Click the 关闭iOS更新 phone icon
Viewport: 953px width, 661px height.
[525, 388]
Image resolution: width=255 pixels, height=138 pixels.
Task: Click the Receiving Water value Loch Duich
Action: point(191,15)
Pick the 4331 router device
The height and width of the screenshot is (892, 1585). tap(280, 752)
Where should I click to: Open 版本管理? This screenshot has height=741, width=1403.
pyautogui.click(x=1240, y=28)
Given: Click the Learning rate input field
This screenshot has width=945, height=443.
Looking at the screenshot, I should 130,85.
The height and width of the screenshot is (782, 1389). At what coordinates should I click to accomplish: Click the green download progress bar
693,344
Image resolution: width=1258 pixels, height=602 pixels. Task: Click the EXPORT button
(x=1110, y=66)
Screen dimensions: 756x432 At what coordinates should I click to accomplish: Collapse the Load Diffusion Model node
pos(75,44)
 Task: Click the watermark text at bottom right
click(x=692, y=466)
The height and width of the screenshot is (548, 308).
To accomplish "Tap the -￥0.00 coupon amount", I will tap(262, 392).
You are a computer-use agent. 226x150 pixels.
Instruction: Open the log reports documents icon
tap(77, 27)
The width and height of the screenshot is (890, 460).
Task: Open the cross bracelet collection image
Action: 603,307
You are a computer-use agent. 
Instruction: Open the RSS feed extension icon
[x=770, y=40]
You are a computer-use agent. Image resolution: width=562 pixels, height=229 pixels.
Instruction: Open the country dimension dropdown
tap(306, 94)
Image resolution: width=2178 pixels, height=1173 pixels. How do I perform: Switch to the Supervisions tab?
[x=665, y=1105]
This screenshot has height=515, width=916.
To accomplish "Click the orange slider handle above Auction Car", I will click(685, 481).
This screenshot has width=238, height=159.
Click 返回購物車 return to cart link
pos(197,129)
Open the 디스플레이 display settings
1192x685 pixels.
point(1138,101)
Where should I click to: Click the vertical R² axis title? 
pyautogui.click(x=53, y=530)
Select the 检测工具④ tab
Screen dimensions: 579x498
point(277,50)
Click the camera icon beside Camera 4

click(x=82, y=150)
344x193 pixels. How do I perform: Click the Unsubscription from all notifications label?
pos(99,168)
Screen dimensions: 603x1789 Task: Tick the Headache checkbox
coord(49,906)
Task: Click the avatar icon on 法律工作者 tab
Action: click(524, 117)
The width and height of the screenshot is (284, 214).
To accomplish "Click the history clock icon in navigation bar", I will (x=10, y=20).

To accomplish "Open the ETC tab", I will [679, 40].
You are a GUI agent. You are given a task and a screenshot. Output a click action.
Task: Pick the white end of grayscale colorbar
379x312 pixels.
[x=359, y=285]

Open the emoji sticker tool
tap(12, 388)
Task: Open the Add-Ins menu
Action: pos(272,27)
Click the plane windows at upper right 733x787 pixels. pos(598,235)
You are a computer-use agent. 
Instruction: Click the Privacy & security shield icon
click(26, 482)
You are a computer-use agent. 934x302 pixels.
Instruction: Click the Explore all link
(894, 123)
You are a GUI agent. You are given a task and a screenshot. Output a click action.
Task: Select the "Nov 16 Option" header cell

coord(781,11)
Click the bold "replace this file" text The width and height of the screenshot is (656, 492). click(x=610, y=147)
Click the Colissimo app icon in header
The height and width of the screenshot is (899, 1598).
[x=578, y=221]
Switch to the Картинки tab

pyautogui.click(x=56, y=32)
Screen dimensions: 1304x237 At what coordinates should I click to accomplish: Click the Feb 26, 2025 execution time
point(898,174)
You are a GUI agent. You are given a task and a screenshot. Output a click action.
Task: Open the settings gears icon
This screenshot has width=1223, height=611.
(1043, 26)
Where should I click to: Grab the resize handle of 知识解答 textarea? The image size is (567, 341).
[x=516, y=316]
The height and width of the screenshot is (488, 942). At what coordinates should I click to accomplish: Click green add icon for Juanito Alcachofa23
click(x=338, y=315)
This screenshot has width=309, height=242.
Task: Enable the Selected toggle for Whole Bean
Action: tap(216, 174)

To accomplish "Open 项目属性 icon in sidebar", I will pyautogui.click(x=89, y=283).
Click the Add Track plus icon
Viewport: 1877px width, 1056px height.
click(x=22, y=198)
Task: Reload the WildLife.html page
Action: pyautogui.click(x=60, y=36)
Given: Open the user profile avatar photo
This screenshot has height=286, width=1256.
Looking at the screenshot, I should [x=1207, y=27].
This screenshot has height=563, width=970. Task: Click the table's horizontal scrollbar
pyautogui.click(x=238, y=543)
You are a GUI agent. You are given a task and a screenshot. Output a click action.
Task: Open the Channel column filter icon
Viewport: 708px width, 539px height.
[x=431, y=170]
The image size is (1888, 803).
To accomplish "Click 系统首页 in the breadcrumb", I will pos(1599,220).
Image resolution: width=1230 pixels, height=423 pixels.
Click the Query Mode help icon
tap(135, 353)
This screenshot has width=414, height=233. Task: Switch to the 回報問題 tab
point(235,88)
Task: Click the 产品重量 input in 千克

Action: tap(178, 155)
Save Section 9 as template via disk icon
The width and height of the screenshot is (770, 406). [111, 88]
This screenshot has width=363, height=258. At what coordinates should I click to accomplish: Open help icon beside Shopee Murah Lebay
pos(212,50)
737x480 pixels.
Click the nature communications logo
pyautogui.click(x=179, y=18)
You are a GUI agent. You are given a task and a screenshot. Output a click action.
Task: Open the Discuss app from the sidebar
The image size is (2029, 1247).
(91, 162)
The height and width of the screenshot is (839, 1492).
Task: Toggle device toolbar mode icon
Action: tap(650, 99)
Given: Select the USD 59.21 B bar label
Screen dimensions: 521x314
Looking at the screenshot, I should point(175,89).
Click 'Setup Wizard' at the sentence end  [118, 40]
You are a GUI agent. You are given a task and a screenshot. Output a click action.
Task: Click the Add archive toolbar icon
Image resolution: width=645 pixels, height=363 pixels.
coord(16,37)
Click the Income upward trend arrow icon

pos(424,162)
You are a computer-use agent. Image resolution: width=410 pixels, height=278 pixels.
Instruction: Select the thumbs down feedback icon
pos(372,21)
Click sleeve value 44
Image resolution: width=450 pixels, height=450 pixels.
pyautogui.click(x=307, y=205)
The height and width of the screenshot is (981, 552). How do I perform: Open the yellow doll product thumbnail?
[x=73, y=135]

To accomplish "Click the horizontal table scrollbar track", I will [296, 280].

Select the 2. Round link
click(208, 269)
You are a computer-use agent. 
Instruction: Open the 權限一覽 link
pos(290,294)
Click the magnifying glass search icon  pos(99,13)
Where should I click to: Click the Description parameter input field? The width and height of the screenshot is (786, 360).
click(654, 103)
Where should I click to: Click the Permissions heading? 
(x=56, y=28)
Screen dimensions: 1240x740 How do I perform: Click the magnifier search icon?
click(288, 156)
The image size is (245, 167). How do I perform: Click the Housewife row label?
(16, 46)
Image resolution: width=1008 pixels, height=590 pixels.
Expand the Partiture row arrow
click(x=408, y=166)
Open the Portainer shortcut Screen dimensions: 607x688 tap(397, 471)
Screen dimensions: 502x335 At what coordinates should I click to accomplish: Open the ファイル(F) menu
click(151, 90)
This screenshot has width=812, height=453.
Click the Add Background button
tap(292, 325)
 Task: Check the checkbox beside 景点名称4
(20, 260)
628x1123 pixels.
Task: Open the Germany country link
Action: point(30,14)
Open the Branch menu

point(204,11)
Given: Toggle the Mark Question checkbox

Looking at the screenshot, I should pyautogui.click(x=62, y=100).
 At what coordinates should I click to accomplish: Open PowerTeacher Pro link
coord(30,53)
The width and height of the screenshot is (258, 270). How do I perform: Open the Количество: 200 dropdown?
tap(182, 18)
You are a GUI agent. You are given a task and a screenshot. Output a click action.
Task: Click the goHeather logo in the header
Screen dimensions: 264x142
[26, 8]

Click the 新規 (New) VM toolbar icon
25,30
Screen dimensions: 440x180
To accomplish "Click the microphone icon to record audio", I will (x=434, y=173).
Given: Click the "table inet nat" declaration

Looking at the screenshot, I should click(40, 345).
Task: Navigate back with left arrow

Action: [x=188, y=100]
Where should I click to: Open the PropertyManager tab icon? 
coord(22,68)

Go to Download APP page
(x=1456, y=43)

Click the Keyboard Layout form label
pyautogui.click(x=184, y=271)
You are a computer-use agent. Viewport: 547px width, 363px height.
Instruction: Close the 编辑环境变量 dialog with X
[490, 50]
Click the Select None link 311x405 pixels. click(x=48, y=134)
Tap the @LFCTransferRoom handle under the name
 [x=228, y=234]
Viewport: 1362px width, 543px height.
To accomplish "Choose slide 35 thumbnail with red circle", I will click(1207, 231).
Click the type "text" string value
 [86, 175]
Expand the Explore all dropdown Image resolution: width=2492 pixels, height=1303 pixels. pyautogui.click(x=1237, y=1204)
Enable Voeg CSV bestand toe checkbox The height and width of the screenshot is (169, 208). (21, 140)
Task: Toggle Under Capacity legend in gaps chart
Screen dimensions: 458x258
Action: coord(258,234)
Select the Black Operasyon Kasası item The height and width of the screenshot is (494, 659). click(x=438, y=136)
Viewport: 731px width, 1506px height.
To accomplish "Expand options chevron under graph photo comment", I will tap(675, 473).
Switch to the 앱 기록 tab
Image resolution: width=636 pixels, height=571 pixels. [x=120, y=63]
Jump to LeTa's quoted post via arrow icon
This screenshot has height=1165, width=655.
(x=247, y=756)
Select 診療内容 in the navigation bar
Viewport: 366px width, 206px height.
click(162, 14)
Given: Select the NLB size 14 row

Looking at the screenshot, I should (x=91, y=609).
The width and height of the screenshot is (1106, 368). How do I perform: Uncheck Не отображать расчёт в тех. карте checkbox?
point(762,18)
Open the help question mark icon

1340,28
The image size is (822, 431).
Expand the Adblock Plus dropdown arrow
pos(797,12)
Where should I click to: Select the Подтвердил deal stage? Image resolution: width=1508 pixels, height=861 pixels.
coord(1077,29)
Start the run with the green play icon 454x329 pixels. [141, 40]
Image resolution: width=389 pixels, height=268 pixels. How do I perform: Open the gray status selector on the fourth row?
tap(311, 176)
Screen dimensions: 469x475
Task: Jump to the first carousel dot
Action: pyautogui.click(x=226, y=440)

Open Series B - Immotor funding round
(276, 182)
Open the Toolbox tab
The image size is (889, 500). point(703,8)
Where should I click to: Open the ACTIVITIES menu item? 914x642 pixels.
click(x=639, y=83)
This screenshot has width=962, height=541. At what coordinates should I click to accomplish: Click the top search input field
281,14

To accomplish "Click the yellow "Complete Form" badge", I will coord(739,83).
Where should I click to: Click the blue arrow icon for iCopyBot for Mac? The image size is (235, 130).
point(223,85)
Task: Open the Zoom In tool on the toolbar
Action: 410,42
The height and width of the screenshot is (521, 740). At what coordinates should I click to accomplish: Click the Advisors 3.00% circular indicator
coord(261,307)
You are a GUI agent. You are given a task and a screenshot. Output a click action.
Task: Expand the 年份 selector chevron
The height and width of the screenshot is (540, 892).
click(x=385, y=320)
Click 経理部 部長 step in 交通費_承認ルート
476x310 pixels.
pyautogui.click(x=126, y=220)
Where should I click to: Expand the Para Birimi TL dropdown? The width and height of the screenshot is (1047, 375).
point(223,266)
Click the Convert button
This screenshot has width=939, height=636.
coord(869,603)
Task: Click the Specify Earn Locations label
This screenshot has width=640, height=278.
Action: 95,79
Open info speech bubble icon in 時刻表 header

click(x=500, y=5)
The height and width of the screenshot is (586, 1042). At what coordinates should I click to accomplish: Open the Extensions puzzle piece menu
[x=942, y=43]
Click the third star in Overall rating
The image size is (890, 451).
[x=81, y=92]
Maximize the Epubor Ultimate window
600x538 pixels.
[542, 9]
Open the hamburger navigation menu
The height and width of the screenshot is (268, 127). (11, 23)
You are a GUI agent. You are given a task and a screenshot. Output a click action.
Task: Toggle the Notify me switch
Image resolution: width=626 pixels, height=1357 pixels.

* _Short task_
Please write out the records above word for word, starting at the line that contains "Open the hamburger navigation menu" and ending at the last line of the records.

* _Answer to the problem_
Open the hamburger navigation menu
The height and width of the screenshot is (268, 127). (11, 23)
You are a GUI agent. You are given a task and a screenshot. Output a click action.
Task: Toggle the Notify me switch
Image resolution: width=626 pixels, height=1357 pixels.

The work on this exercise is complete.